If we are designing a novel feature, by definition it has no ‘role’ in the user’s life. With this in mind, it is sensible to focus on a prototype that explores this before any specific interface detail—sequencing matters.
Multiple Prototyping Strategy
Building multiple prototypes allows the designer to expose the unique characteristics of different design solutions. Parallel testing multiple prototypes is also an excellent strategy to improve the quality of feedback as mentioned in Getting the Right Design and the Design Right Testing Many Is Better Than One by Bill Buxton. Users are reluctant to critique a single design solution but more willing to rank a solution out of a pool of options.
Introducing contrast allows people to tell you what they don’t want. Giving users multiple options also affords users the freedom to rank without hurting any feelings.
In this episode of the Circuit Breaker podcast, Bob Moesta also states the benefits of testing multiple prototypes. Giving users multiple prototypes is “…about helping people eliminate what they don’t want and helping us build the criteria of what they want.” This sounds similar to Bill’s finding about the value of comparing and contrasting.
Multiple prototyping can be done during convergence or divergence. Moesta explains the utility of both approaches depending on the current stage of the design process. We naturally associate divergence with early stages in the design process when solution clarity is low.

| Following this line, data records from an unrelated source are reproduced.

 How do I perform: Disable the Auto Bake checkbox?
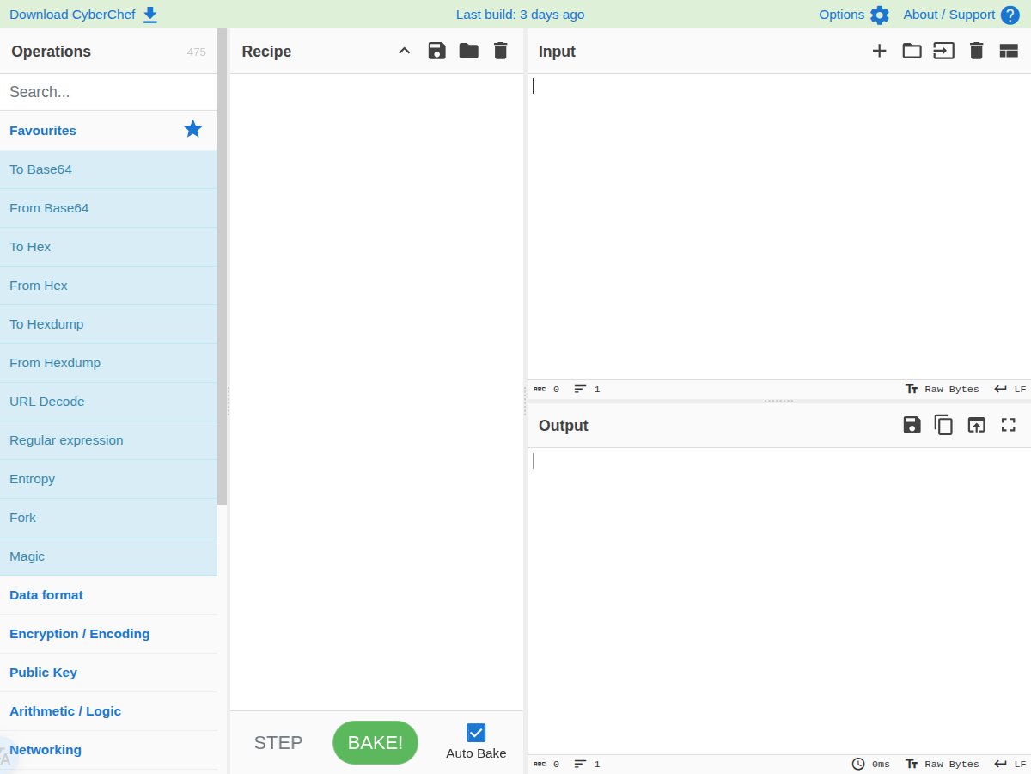476,733
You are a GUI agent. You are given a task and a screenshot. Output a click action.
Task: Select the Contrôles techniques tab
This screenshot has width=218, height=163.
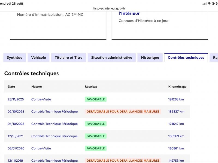(x=186, y=58)

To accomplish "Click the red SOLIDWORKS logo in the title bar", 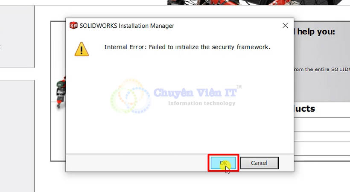I will (x=74, y=26).
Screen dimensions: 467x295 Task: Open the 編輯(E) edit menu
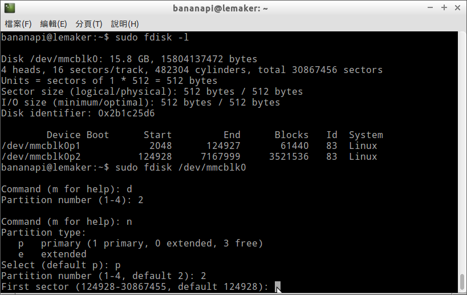pyautogui.click(x=54, y=24)
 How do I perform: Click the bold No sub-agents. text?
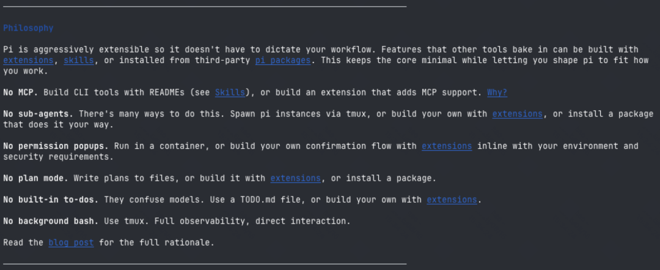pyautogui.click(x=39, y=114)
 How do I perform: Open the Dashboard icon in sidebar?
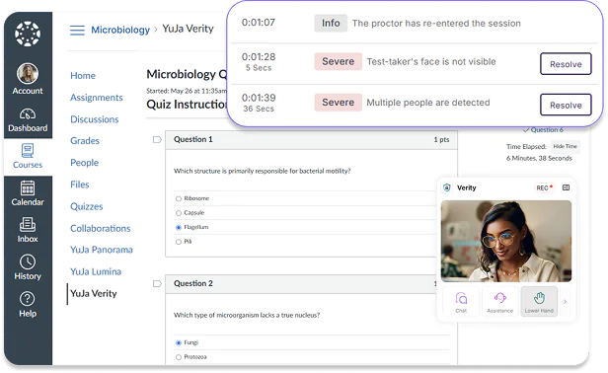pos(28,114)
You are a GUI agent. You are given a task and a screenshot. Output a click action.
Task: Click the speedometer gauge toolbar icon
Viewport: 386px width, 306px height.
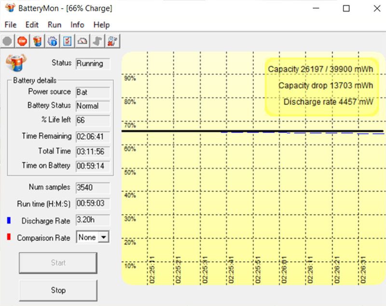pyautogui.click(x=83, y=42)
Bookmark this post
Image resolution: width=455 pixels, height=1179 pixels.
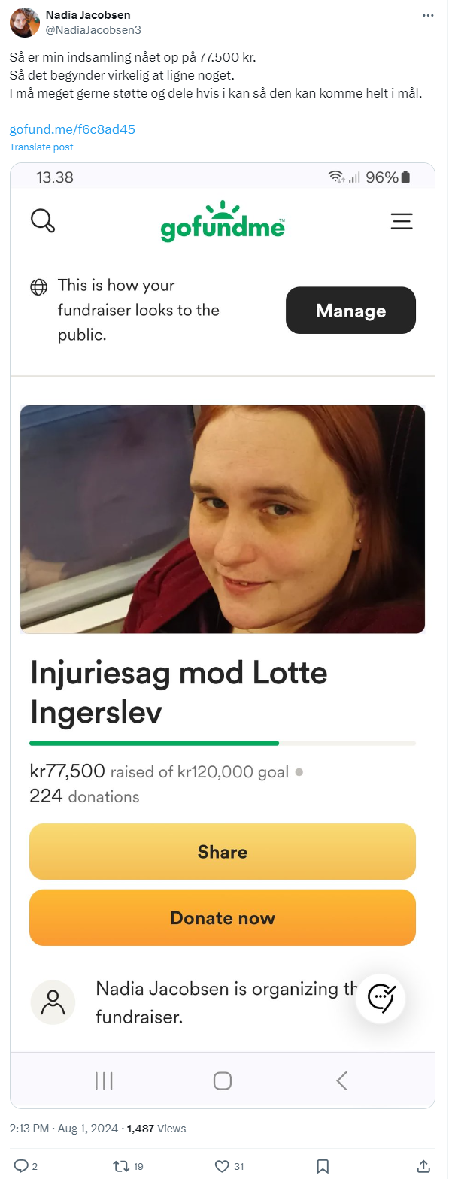point(323,1166)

- divergent prototyping (an exploration of the solution space)
- a car
- a bike
- a plane
- convergent prototyping (an exploration of trade-offs within a narrow solution space)
- a sports car
- a pick-up truck
- a hatchback
Summary and practical implications
The art of prototyping comes in the balancing of building just enough to learn exactly what we need to move forward or pivot to an alternative approach.
A funny quote I encountered during this research was, “Never show fools unfinished work.” Could it be that designers are reluctant to prototype due to trauma from prior experiences? Sharing prototypes early to the wrong audience invites unconstructive feedback.

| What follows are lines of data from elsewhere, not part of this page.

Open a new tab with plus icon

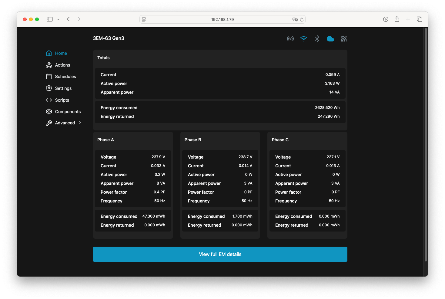tap(408, 19)
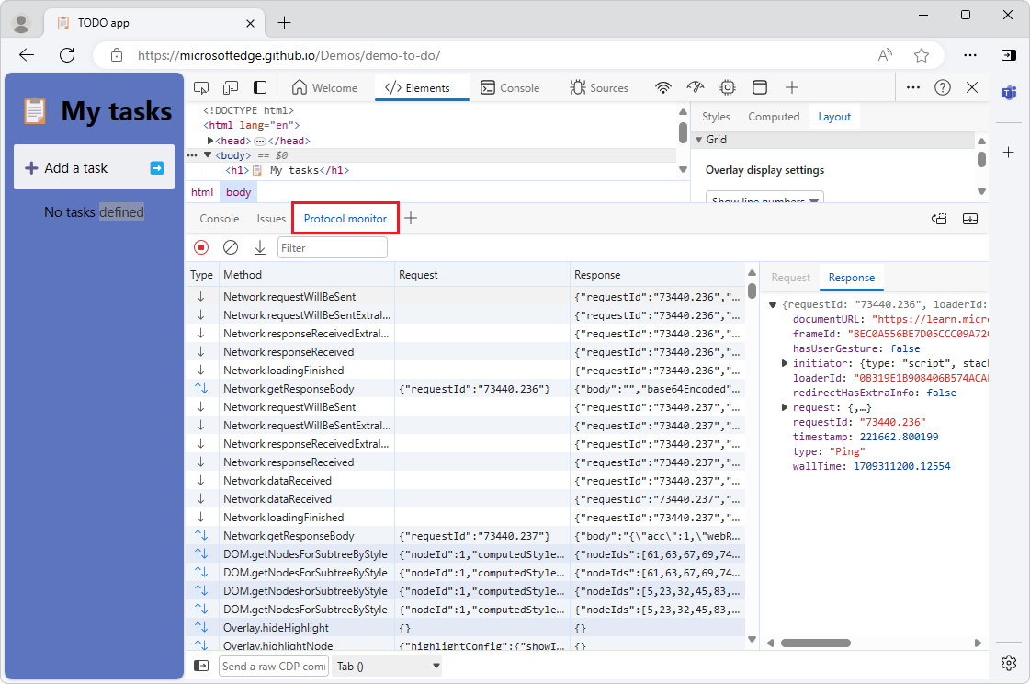Open DevTools help question mark icon
The width and height of the screenshot is (1030, 684).
[x=943, y=87]
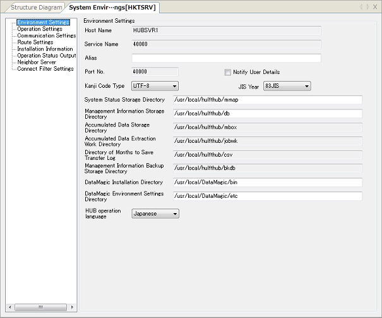
Task: Open Connect Filter Settings tree node
Action: 45,69
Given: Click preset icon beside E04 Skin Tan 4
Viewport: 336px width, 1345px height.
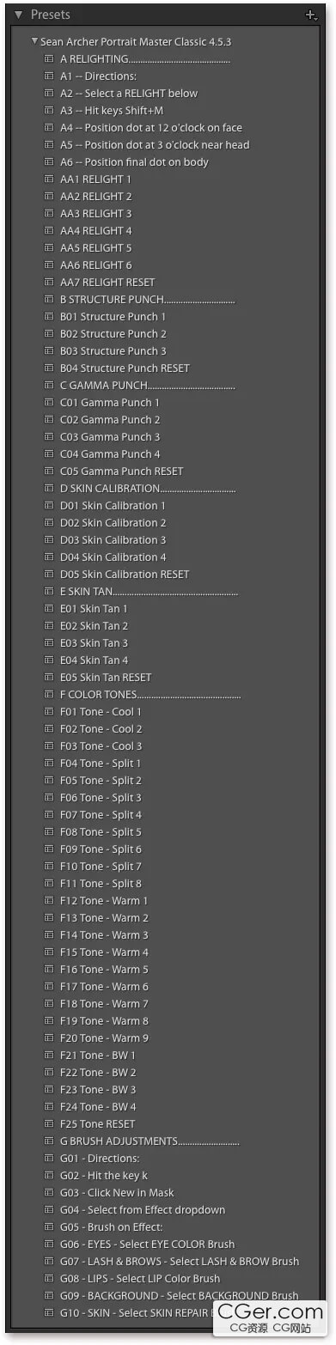Looking at the screenshot, I should point(49,660).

The audience of a prototype needs to be aware of inherent limitations to avoid being distracted by the obvious abstraction or lack of functionality. Early in the process show low-fidelity prototypes to other experts who will not be blindsided by the scrappiness.
A prototype is worth 1 thousand meetings
What is clear to me is that there is significant value in refining a prototyping strategy. Knowing when to prototype can help us de-risk work, uncover unknowns earlier in the process, and empower users to give us higher-quality feedback.
Some Further Questions
- user data rendered in an interface is often one of the core components of its usefulness. In static design tools how do we bridge that gap?
- experiences usually can only be judged by full workflows, how much value do we use by chunking this into mini flows within an experience?
- how can we more accurately represent context when exploring prototypes with a user?